TASK OBJECTIVE >>
Copy out the entries exactly. Print them in full.

DATA SHOWN >>
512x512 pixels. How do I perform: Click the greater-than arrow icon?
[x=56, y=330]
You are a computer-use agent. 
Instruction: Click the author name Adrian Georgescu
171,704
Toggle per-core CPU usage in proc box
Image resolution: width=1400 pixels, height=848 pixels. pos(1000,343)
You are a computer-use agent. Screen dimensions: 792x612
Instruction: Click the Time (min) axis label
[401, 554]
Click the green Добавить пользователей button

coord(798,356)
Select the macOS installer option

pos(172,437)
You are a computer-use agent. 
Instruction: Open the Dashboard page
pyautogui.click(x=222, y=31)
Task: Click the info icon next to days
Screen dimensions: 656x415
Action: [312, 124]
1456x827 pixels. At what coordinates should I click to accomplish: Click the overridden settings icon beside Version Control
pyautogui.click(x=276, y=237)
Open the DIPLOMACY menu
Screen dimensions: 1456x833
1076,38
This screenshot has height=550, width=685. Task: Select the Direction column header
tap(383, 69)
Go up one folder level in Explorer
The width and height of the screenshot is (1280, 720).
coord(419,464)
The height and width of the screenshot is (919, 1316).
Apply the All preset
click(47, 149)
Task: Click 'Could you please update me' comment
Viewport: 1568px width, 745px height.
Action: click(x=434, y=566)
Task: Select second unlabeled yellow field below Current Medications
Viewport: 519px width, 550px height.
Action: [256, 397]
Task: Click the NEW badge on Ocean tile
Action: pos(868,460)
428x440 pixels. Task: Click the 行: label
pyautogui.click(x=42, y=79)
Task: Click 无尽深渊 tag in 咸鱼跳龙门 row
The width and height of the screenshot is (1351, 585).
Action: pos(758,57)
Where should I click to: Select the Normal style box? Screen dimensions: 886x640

SOLUTION >>
512x512 pixels. How do I perform: Click the greater-than arrow icon?
[x=56, y=330]
You are a computer-use agent. 
Instruction: Click the author name Adrian Georgescu
171,704
Toggle per-core CPU usage in proc box
Image resolution: width=1400 pixels, height=848 pixels. pos(1000,343)
You are a computer-use agent. Screen dimensions: 792x612
Instruction: Click the Time (min) axis label
[401, 554]
Click the green Добавить пользователей button

coord(798,356)
Select the macOS installer option

pos(172,437)
You are a computer-use agent. 
Instruction: Open the Dashboard page
pyautogui.click(x=222, y=31)
Task: Click the info icon next to days
Screen dimensions: 656x415
Action: [312, 124]
1456x827 pixels. At what coordinates should I click to accomplish: Click the overridden settings icon beside Version Control
pyautogui.click(x=276, y=237)
Open the DIPLOMACY menu
Screen dimensions: 1456x833
1076,38
This screenshot has height=550, width=685. Task: Select the Direction column header
tap(383, 69)
Go up one folder level in Explorer
The width and height of the screenshot is (1280, 720).
coord(419,464)
The height and width of the screenshot is (919, 1316).
Apply the All preset
click(47, 149)
Task: Click 'Could you please update me' comment
Viewport: 1568px width, 745px height.
Action: click(x=434, y=566)
Task: Select second unlabeled yellow field below Current Medications
Viewport: 519px width, 550px height.
Action: [256, 397]
Task: Click the NEW badge on Ocean tile
Action: pos(868,460)
428x440 pixels. Task: Click the 行: label
pyautogui.click(x=42, y=79)
Task: Click 无尽深渊 tag in 咸鱼跳龙门 row
The width and height of the screenshot is (1351, 585).
Action: pos(758,57)
Where should I click to: Select the Normal style box? Screen dimensions: 886x640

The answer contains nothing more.